A 2012 Media Matters study noted that although the pipeline would create just a small number of long-term jobs, the media largely framed the pipeline as a jobs issue. A jobs number quoted by many media outlets — 20,000 construction and manufacturing jobs in the U.S. — was based on a flawed analysis funded by TransCanada, the company behind the pipeline, and was later revised downward. And the State Department concluded that the project would create 5,000 to 6,000 temporary construction jobs.
At the time, Fox News pushed even more exaggerated numbers than the company did, claiming in one instance that the pipeline would create “up to a million new high-paying jobs.” Later estimates showed that the pipeline would create only 50 long-term jobs, mostly in Canada, to maintain the pipeline.
Coal workers
Fox News promoted the narrative, starting with the Obama administration, that Democrats were waging a “war on coal” which would cripple the industry and kill the jobs that depended on it.
In reality, coal industry jobs peaked and then started to decline in the mid-1980s, and they “fared far worse under the Reagan, Clinton, and George H.W. Bush administrations” than they did under Obama.
In one segment on Fox News in 2012, Martha MacCallum falsely suggested that Obama’s Environmental Protection Agency was killing coal jobs: “In the swing-vote territory of eastern Ohio, EPA is something of a dirty word,” she said. “The Environmental Protection Agency blamed for many of the killing of some of the best-paying jobs in the region, mining coal of course.”
The same claim was later lobbed at presidential candidate Hillary Clinton, who was relentlessly attacked for proposing an economic plan to revitalize coal communities that were losing mining jobs.
At the time, Fox host Laura Ingraham suggested Clinton wanted to “destroy” coal miners' “way of life” because she finds them “repugnant.”

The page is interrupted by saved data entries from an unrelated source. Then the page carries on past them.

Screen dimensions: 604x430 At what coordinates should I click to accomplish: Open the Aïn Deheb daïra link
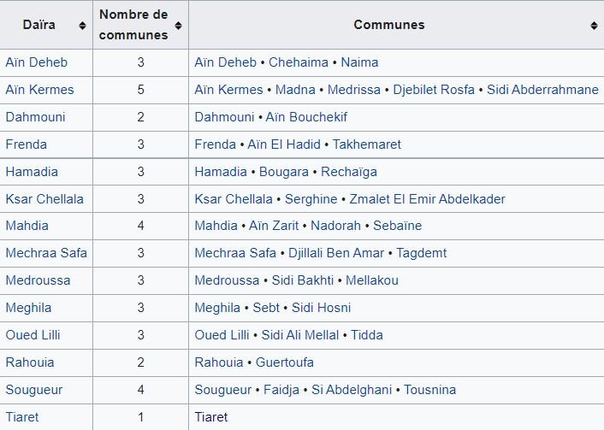37,62
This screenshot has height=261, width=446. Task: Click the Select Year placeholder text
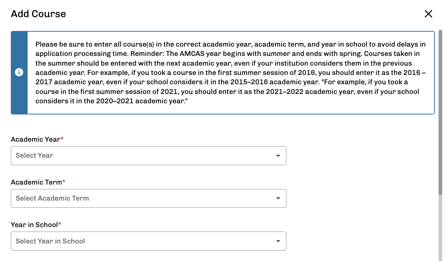pyautogui.click(x=34, y=155)
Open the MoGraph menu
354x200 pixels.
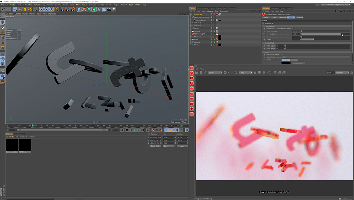tap(92, 5)
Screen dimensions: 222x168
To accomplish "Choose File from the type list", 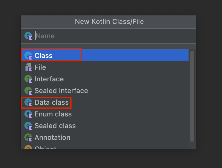I will click(x=40, y=67).
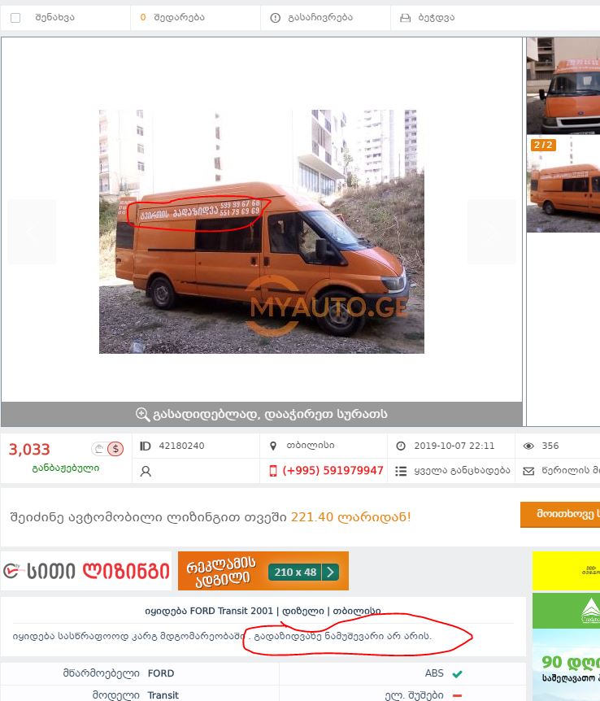This screenshot has height=701, width=600.
Task: Click the ბეჭდვა printer icon
Action: (405, 18)
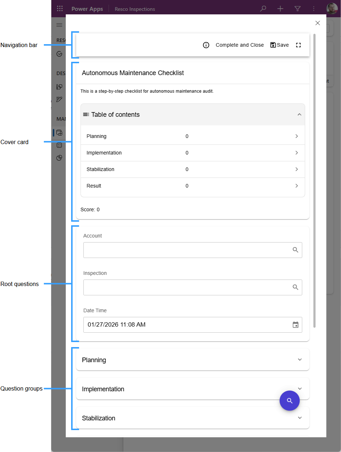Open the calendar picker for Date Time
Viewport: 341px width, 452px height.
(295, 325)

The network also attacked former Biden’s clean energy policies as more of the supposed war on coal.
But Vox explained why this narrative was always false, noting that “automation in coal mining and competition from other energy sources like natural gas and renewables have caused the sector’s decline; regulations have played only a small role.”

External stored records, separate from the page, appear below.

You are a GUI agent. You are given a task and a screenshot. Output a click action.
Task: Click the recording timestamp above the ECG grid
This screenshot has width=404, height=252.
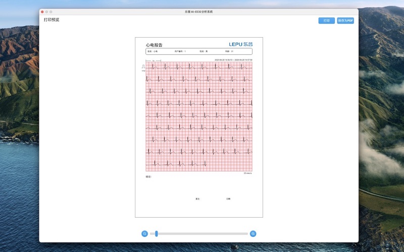point(233,59)
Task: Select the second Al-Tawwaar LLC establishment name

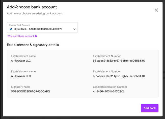Action: (21, 76)
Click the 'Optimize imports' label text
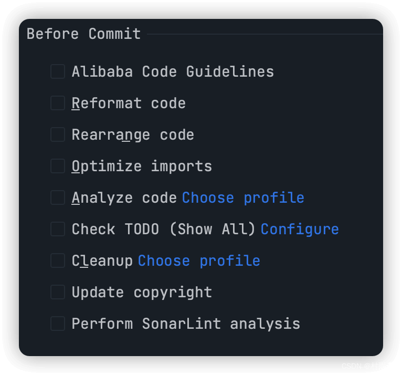The height and width of the screenshot is (375, 402). pyautogui.click(x=142, y=166)
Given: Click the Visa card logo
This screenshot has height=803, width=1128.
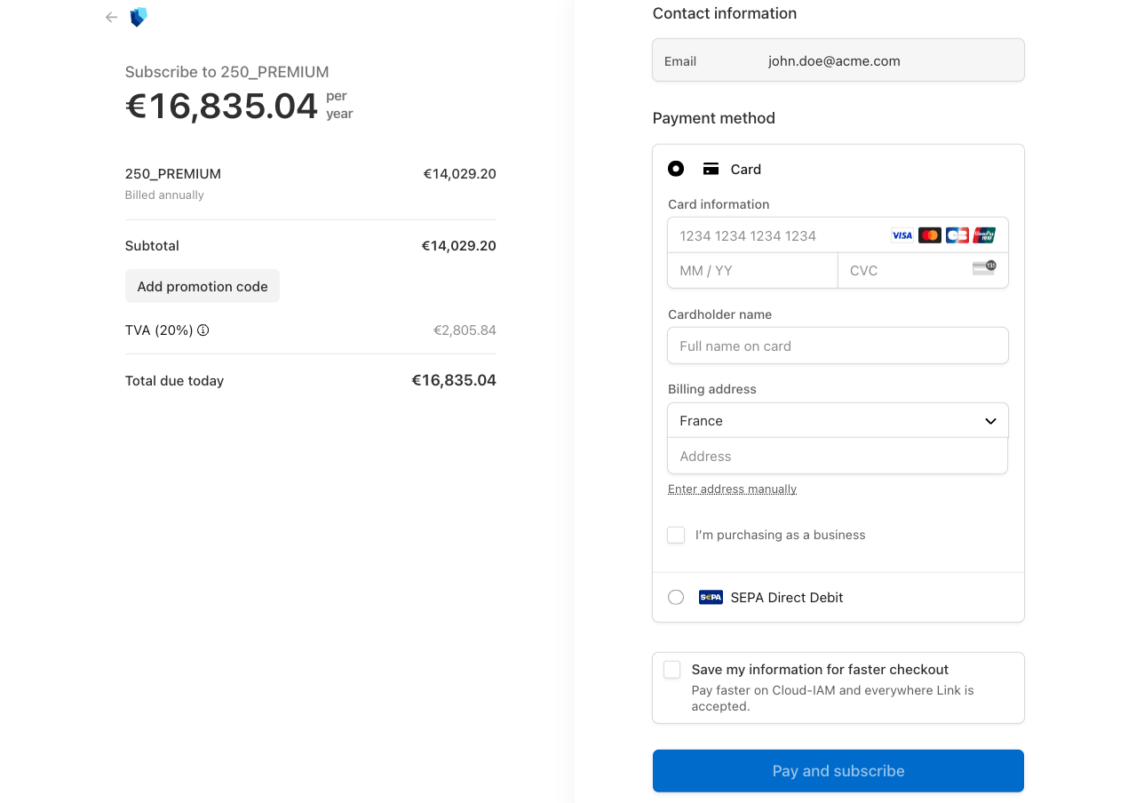Looking at the screenshot, I should (x=902, y=235).
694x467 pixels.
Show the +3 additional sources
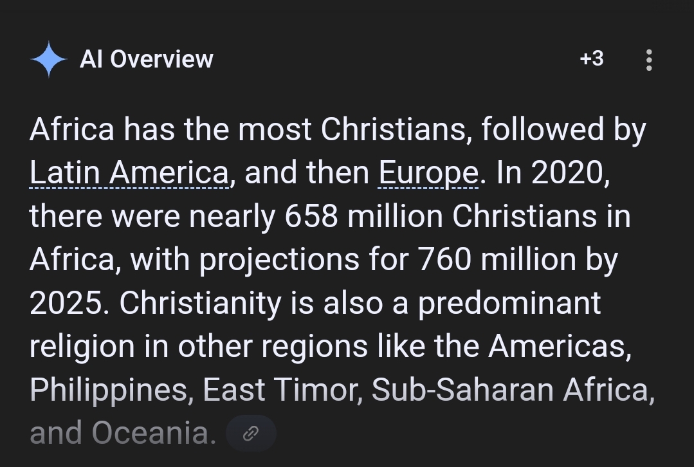click(591, 59)

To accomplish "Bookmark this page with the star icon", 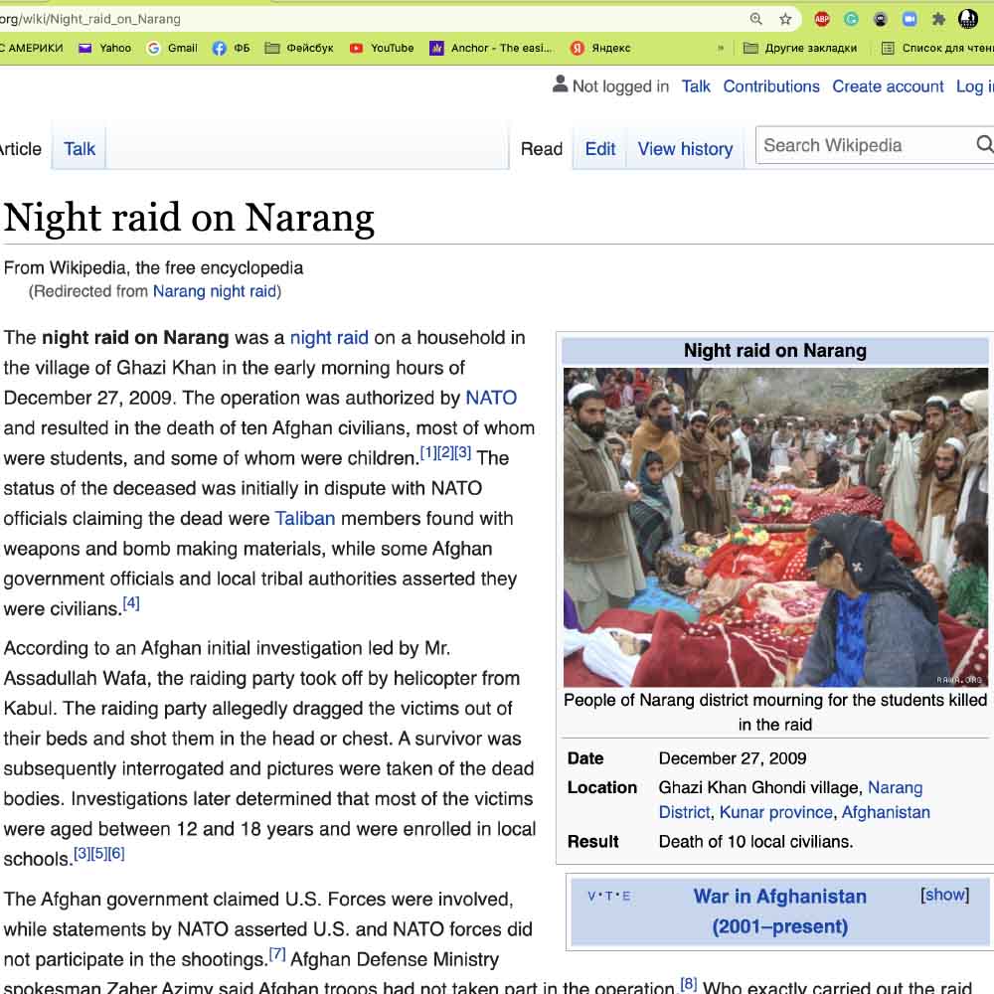I will point(785,19).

Despite Trump’s attempt to resuscitate the industry during his first term, those market forces continued to chip away. Marketplace reported in 2024 that “about a quarter of a million miners worked in the American coal mining industry in 1980. That number has dwindled to 43,000.”

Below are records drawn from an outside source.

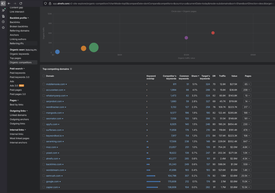Open the spyfu.com domain link

tap(52, 124)
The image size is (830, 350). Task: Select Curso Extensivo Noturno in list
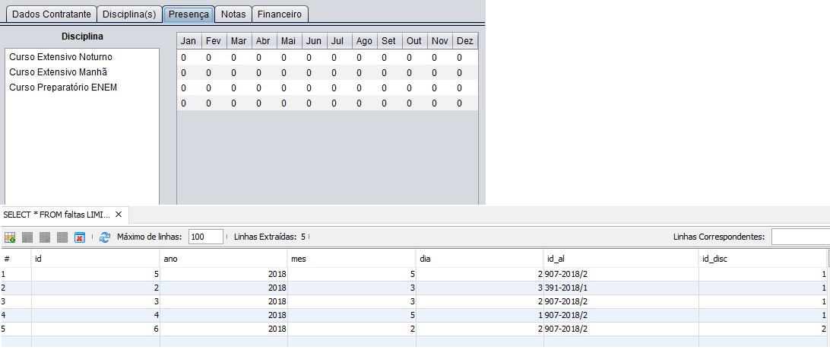pyautogui.click(x=60, y=57)
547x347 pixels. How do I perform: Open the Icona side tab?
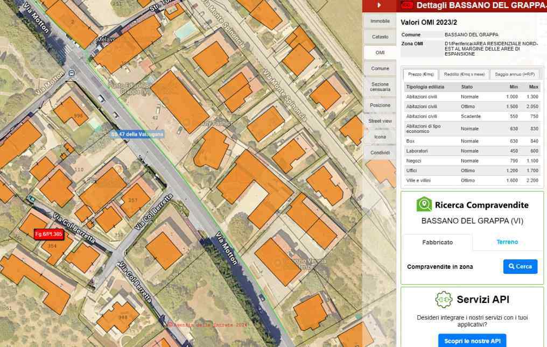[380, 137]
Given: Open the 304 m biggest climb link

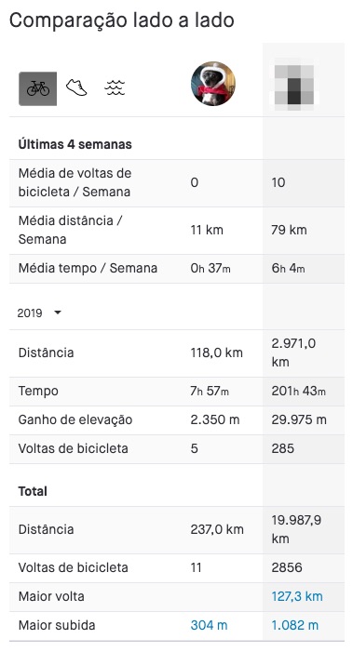Looking at the screenshot, I should click(209, 625).
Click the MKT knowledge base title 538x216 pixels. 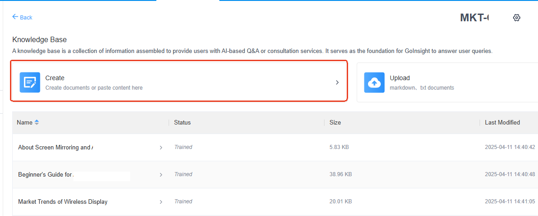tap(475, 18)
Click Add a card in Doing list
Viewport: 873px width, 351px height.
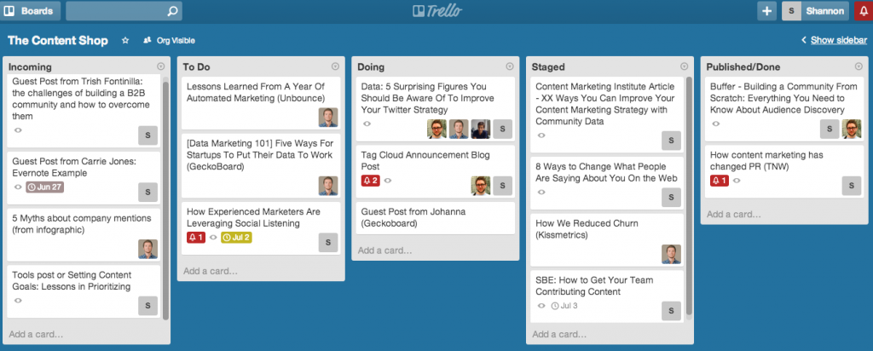[x=384, y=250]
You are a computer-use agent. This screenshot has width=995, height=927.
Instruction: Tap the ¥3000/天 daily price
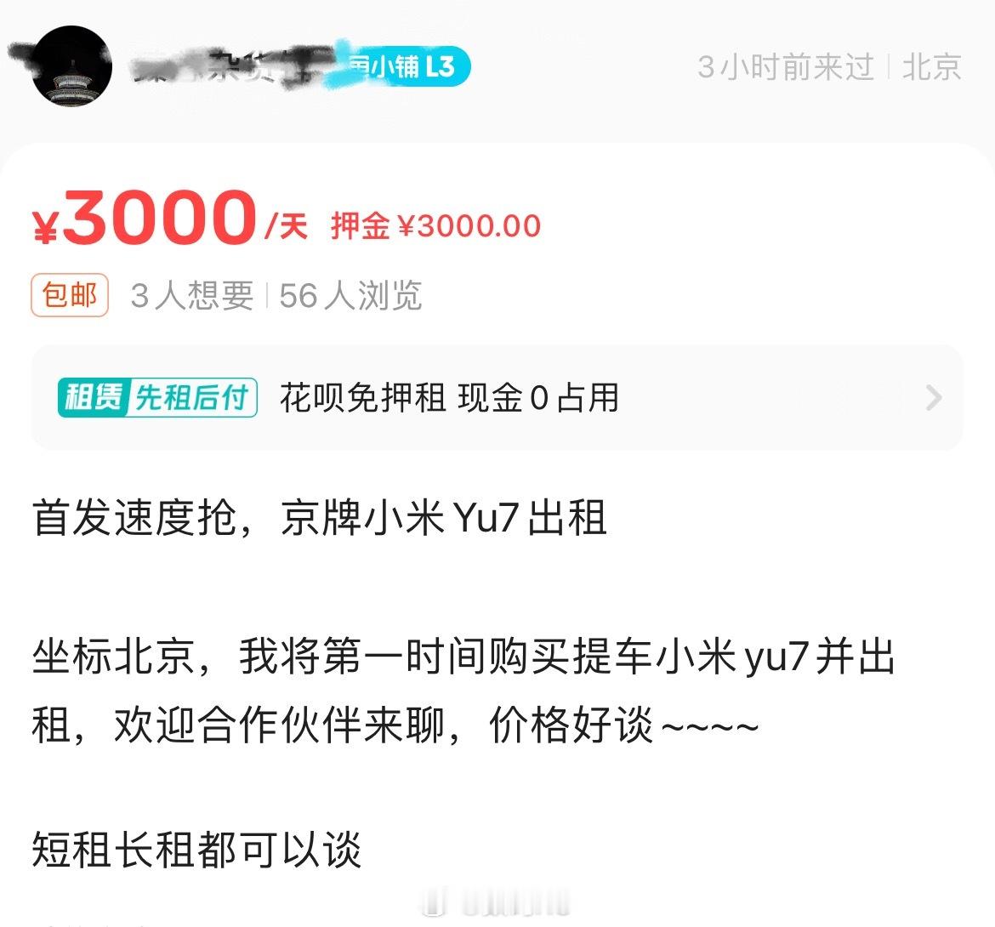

Fracking jobs in Pennsylvania
During the last two presidential campaigns, Fox News has relentlessly tied support for fracking and related jobs in Pennsylvania to electability.
During the week leading up to the 2020 election, the network overstated the role of the industry in the vote in Pennsylvania, saying it would likely be won or lost depending on how voters interpreted the candidates’ stance on fracking. For Fox News, the importance of fracking in Pennsylvania was, in part, built around a deliberate inflation of how many jobs the industry supports.
For example, on the October 31, 2020, edition of Fox Report with Jon Scott, the Trump campaign’s Erin Perrine claimed, without any pushback, that Biden “wants to destroy the economy in Pennsylvania by banning fracking, which would cost 600,000 jobs and $261 billion from the Pennsylvania economy.” An explainer from the Breathe Project noted that “the total number of jobs in the natural gas industry in Pennsylvania never reached more than 30,000 over the last five years and is now less with the industry’s economic decline.”
During the 2024 election, Fox again centralized fracking as a top election issue. An analysis by Media Matters found that from July 27 through August 29, Fox News mentioned fracking 544 times, compared to CNN’s 201 mentions and MSNBC’s 30.
During a September segment on Fox & Friends, host Ainsley Earhardt falsely claimed that the fracking industry supports “423,000 jobs in the state of Pennsylvania.” According to the Bureau of Labor Statistics, gas industry jobs in Pennsylvania numbered about 12,000 in 2023. And earlier in the program, host Lawrence Jones suggested that the oil and gas industry makes job cuts at “election time” based on “who is winning in the election” and “what the policies are,” even though presidential policies have little impact on fracking that is done on state and private land, and evidence shows most energy-related job loss is due to automation in the industry.
As Politico’s E&E News reported, “The United States is pumping out more oil and gas than any country in history. But even as production soars, oil field employment keeps shrinking. The decadelong decline isn’t driven by climate policy or the rise in clean energy. Instead, it’s the result of boom-and-bust cycles — and the fossil fuel industry’s relentless push for efficiency.”